Strano destino allora quello del Pier, divenuto, in passato, oggetto di scalate ostili e di complesse battaglie legali con il vorace colosso del real estate Simon Group. Ma questo era ciò che avveniva prima del tracollo, mentre recentissimamente questo shopping mall è stato svenduto a un whopping discount. Poiché il sistema economico basato sul libero mercato aborre il vuoto, Bart Blatstein, un imprenditore di Philadelphia, lo ha rilevato per la cifra davvero modica di 2,8 milioni di dollari: poco più del 2% del valore iniziale. Egli intende affidarlo all’architetto Paul Steelman, un grande specialista nel campo dei casinò-resort che vanta tantissime, spettacolari realizzazioni come il Grand Venetian di Macao, il desert Butterfly di Dubai, il Vegas di Mosca ecc.
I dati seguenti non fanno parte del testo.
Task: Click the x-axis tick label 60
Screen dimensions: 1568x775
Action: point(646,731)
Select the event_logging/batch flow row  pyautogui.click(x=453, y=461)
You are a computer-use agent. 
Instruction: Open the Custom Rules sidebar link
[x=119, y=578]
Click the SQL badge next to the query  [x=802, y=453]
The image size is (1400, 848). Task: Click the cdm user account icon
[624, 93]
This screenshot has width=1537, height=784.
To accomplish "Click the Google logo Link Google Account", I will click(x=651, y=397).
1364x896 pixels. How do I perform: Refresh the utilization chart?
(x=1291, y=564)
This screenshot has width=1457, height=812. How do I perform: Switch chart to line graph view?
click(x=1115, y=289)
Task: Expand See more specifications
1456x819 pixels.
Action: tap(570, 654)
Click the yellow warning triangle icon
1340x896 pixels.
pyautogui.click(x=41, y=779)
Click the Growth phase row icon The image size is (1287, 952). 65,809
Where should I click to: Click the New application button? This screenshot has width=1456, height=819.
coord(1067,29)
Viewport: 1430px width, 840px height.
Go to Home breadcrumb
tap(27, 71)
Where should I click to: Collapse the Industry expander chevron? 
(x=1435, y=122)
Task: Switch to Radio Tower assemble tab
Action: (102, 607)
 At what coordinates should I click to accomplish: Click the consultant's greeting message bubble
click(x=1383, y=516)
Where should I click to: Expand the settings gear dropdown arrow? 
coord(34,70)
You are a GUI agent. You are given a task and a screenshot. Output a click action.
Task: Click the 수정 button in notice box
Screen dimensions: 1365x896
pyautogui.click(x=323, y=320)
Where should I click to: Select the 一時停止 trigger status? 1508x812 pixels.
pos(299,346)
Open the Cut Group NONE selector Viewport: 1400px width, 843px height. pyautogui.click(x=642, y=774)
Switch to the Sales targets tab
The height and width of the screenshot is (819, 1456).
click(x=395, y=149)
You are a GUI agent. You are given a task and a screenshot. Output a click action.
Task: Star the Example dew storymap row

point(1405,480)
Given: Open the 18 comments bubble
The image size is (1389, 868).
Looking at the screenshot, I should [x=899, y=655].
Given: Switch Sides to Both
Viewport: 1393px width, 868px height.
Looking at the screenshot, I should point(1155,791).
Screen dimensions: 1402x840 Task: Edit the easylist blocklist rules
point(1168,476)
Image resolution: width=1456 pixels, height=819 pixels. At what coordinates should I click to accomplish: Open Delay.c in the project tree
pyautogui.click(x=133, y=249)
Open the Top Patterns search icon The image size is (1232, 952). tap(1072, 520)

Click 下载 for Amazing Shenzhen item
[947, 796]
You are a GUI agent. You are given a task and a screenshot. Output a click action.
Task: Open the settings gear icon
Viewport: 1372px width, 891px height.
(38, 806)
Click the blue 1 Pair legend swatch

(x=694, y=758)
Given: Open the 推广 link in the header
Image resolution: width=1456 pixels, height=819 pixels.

La sfida, tuttavia, è a dir poco ardua. La recessione, messa in moto dal crollo finanziario del 2008, ha infatti già travolto i progetti più sontuosi di Atlantic City,  e  una città che non ha mai saputo mantenere la promessa di una rinascita sempre auspicata (e sempre rimandata) ormai da troppi anni. “Fortuna nunquam sistit in eodem statu. Semper movetur: variat et mutat vices”, direbbe Ausonio, e dunque, a coloro che guardano al retail marketing in maniera univoca e dogmatica, il Pier Shops at Caesars ricorda che a volte l’ingegno e la disponibilità finanziaria non bastano ad assicurare il successo.